The Attorney General said the State would, by way of procedure, appeal Justice Gregory’s decision before three judges of the Guyana Court of Appeal before going to the Caribbean Court of Justice (CCJ) “where we eventually would like to go.”
He said Justice Gregory, as a single judge in the Guyana Court of Appeal, should have followed a previous decision of that court that states that the State did not violate any law. Mr Nandlall reminded that the Guyana Public Service Union (GPSU) had already lost a High Court case that had challenged a decision by the government in 2000 to stop automatically deducting union dues on behalf of public servants who were union members. Mr Nandlall said the High Court’s decision that the government had no legal duty to provide that voluntary service to the union and should itself do so was subsequently upheld by the Guyana Court of Appeal which included Justice Gregory.
“I thought that the law was clear, it having been settled by the very Court of Appeal,”, adding that the CCJ only recently reiterated the importance of the doctrine of following previous decisions.
He admitted that government stopped automatic deduction of teachers’ union dues since February to December, 2024, but there was no evidence that the move had affected the GTU. “The union has every right and responsibility to go and uplift union dues from its members,” Minister Nandlall said.
GTU’s Attorney-at-Law, Darren Wade on Tuesday said Justice Gregory highlighted that the GTU would suffer undue prejudice if the stay were granted, stating that the balance of justice lies in favour of the Union.
In rubbishing accusations by the GTU that the government violated the High Court order by refusing to automatically deduct and transfer members’ union dues, Mr Nandlall said it was the union that failed to supply “verified and certified” documentation of its members for confirmation and supply to the Ministry of Finance. “The contention, now, that is being made in the public domain that the government is violating the court order is baseless, is unfounded and is malicious,” Mr Nandlall said.

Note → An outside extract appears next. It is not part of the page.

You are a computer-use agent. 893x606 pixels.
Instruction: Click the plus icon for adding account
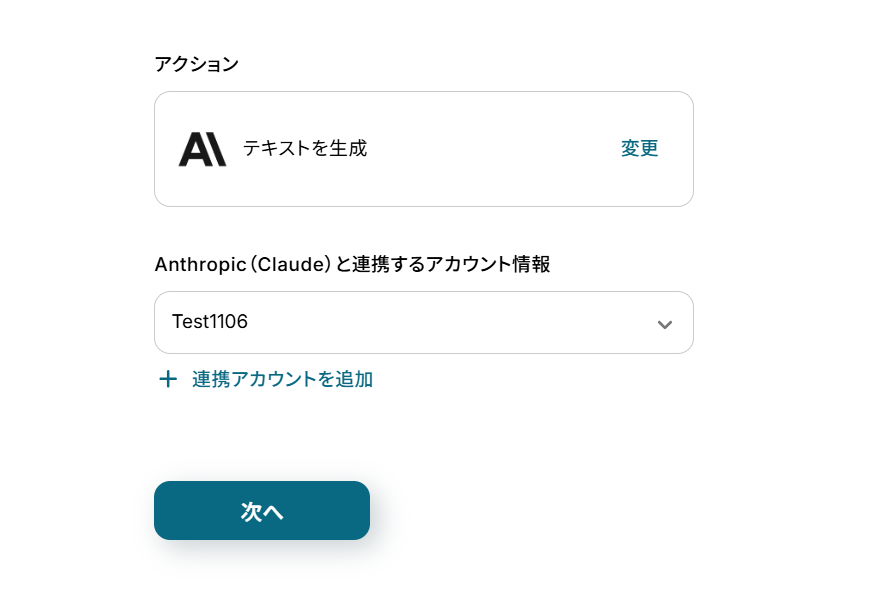[168, 379]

He said the Ministry of Education’s Shannielle Hoosein-Outar wrote GTU President Dr Mark Lyte on March 14, 2024, asking for the names of GTU members in order to comply with High Court Judge, Sandil Kissoon’s then interim order of February 2024. Mr Nandlall said Dr Lyte responded on March 19 telling Ms Hoosein-Outar that the GTU was not required to submit any information about its members before the deduction of dues ceased in February and that the Education Ministry should use teacher data in its possession to comply with the order.
“That is not what the judge ordered,” Mr Nandlall said. He also stated that the Permanent Secretary wrote Dr Lyte again on April 8 informing him that “your failure to supply the information requested has so far caused a delay in compliance with the order of Justice Kissoon.
“We need, therefore, to verify against the ministry’s record, the record of your membership, to ensure that no unauthorised deductions are made and even more importantly that there is due compliance with the order,” he said, also stating that a return to the old way of deducting the dues might not amount to compliance with the order.
The Attorney General cautioned that if wrong deductions were made from non-members’ salaries, government could be cited for violating a law, even possibly a criminal act because it is fraudulent conversion.
Chief Education Officer of the Ministry of Education, Saddam Hussain is on record as saying that government stopped the deduction of the union dues because the union had failed to submit its accounting records to the Auditor General of Guyana since 1989 and the Registrar of Trade Unions since 2004. “In the face of this glaring lack of transparency and accountability on the part of the Union—moreover, in respect of the lack of accountability in relation to Union dues which the Government was deducting gratuitously from the salaries and transmitting same to the Union—coupled with the Government’s own legal duty under various statutory provisions and under the doctrine of good and accountable governance, the Government decided to review its decision of continuing this gratuitous service to the GTU,” he said.